Como já dito, os tribunais tendem a adotar os critérios dos danos morais para quantificar o valor dos danos estéticos, mas tal entendimento não é unanime e absoluto. Nesse sentido destaca-se um trecho do acórdão do Superior Tribunal de Justiça, segundo o qual, “tendo em vista o histórico dos dissabores passados pela agravada, decorrentes da malsucedida intervenção cirúrgica (...) entende-se dentro dos parâmetros da razoabilidade e proporcionalidade a fixação procedida pela instância a quo, a saber, o importe de R$80.000,00 a título de danos morais e, ainda, a mesma quantia, R$60.000,00, para fins de reparação pelos danos estéticos”. (STJ, REsp 1.656.888/MS, 2.ª Turma, Rel. Min. Herman Benjamin, j. 04.04.2017, DJe 25.04.2017).
Assim, pode-se perceber que o Tribunal fixou montantes distintos para cada dano, ou seja, os fundamentos utilizados para calcular os valores foram diferentes. Logo, a jurisprudência vem admitindo paulatinamente que devido à natureza diversa dos danos estéticos e morais não é lógico entender que eles possuem os mesmos requisitos de cálculo.

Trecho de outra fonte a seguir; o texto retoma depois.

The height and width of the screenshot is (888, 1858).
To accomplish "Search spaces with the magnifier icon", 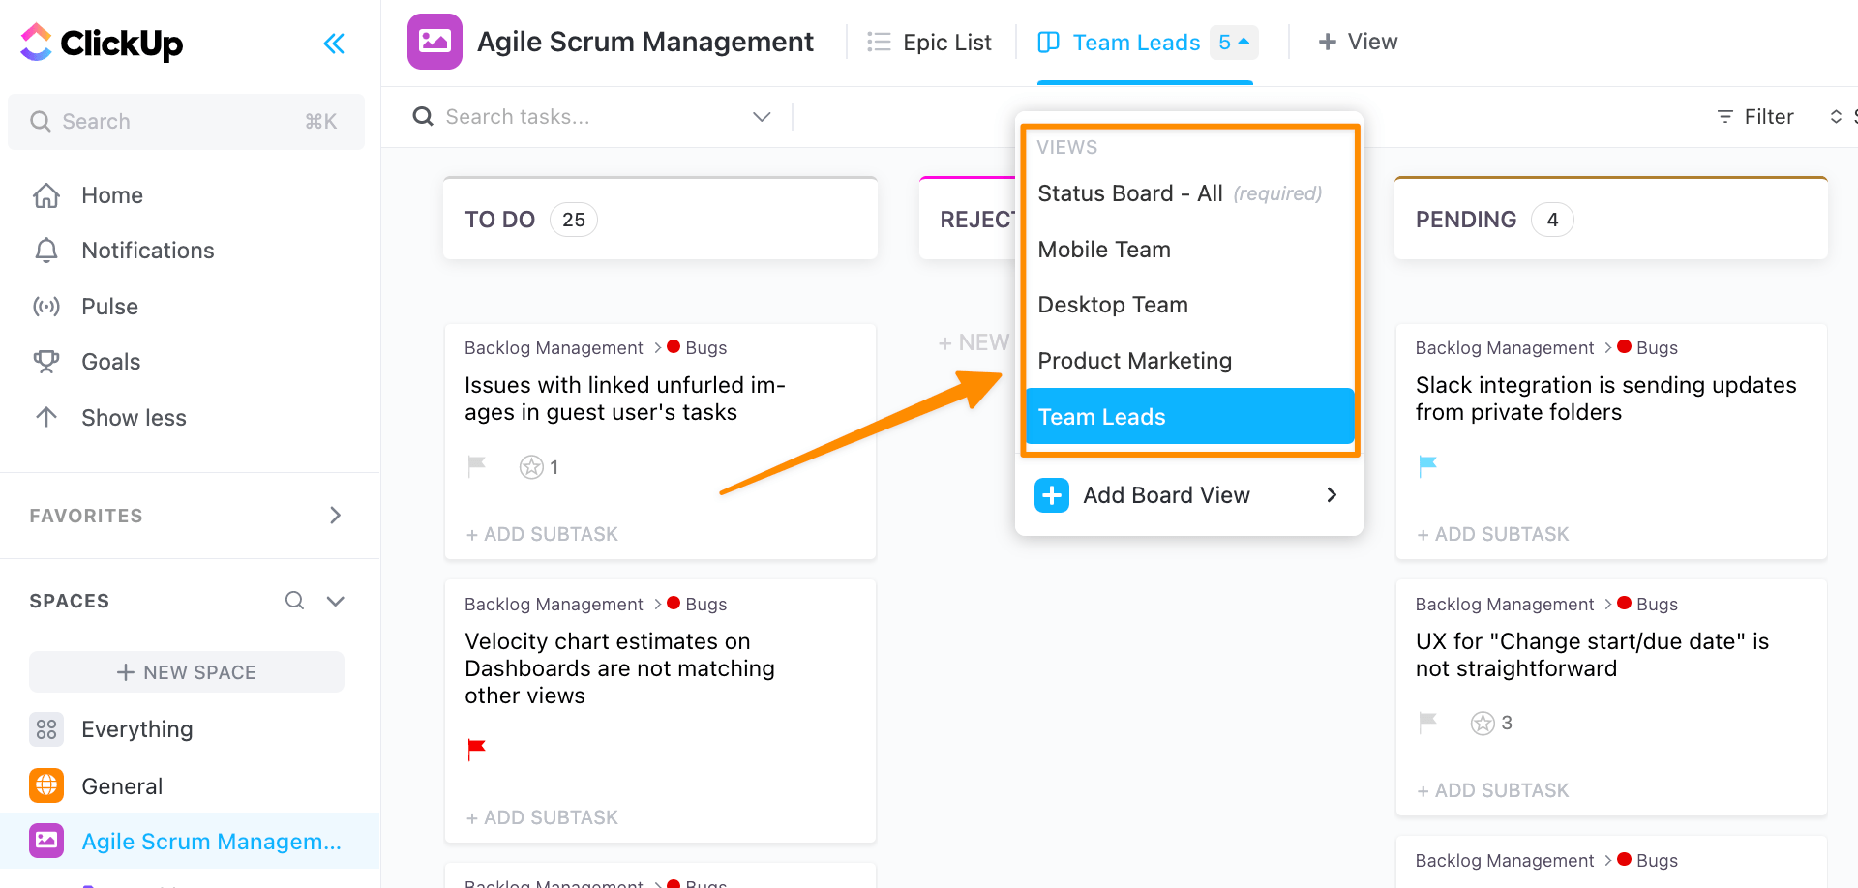I will 294,601.
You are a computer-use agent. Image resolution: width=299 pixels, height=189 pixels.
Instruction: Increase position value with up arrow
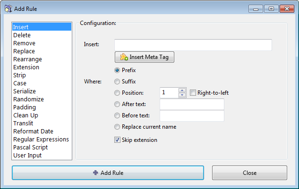coord(182,90)
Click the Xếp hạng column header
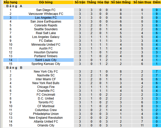 click(x=10, y=2)
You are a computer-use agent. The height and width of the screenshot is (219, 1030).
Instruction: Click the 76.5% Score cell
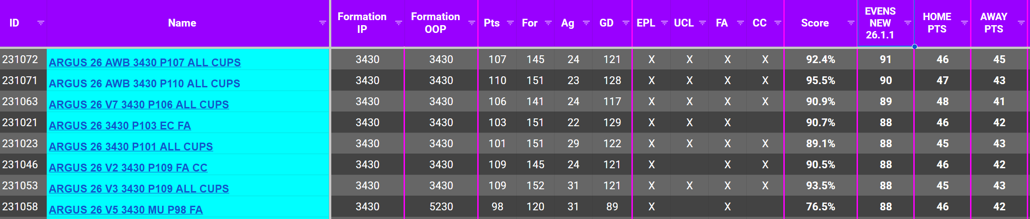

Dessarte, o dano estético é aquele decorrente de lesões físicas (deformidades) que afetem a psique ou a funcionalidade do indivíduo e não se confunde com o dano moral (esfera da intimidade), sendo aquele um dano visível e este uma lesão intangível. Assim, como os danos não se confundem, é possível requerê-los de forma cumulativa – há inclusive autores que entendem que eles devem ser pleiteados de forma conjunta, pois no dano estético está englobado o dano ao espírito (moral).
Por fim, o seu cômputo pode ser realizado utilizando critérios do dano moral ou pode ser efetuado usando como parâmetro requisitos próprios, que possuem como base uma perícia médica, em que se afere o grau de lesão causada, a participação dos atores no dano e as consequências do prejuízo.